Skoda Scala review - Interior, design and technology

It’s not the most exciting car to look at or travel in, but practicality and quality have been given top priority

Form has followed function in most aspects of the Skoda Scala’s design – it’s a large hatchback for the class that doesn’t skimp on interior space by using a sloping roofline. The exterior looks sharp and modern, but rivals like the Mazda 3 highlight its relative plainness. This could be construed as a good thing, though – it’s an unpretentious car that doesn’t try to stand out.

Inside, the sensible no-frills approach continues with a fairly drab dashboard that’s functional rather than pleasing to the eye.
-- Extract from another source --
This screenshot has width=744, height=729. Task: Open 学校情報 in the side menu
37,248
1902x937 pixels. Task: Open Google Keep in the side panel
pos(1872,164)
Everything is very well put together and the materials used are of good quality, with lots of soft-touch plastics in all the right places – it happily stands up to that found in the Kia Ceed and Ford Focus, but is just shy of the Golf’s more premium feel.

It’s easy to find an acceptable driving position in the comfortable seats and the cabin’s ergonomics are easy to get to grips with very quickly. Much like the rest of the Scala’s agreeable traits, this further helps its case as a no-fuss, easy-to-own family car.

Sat-nav, stereo and infotainment

The Scala features an eight-inch screen even in entry-level SE trim, with DAB, Bluetooth, Apple Carplay and Android Auto. It’s an excellent system that keeps things simple, and even though there’s no sat-nav as standard, most buyers will be able to use their smartphone for that. If you don’t have one, navigation is £1,150 as part of an upgrade that increases the screen size to 9.2 inches, and this also includes a digital instrument cluster as well.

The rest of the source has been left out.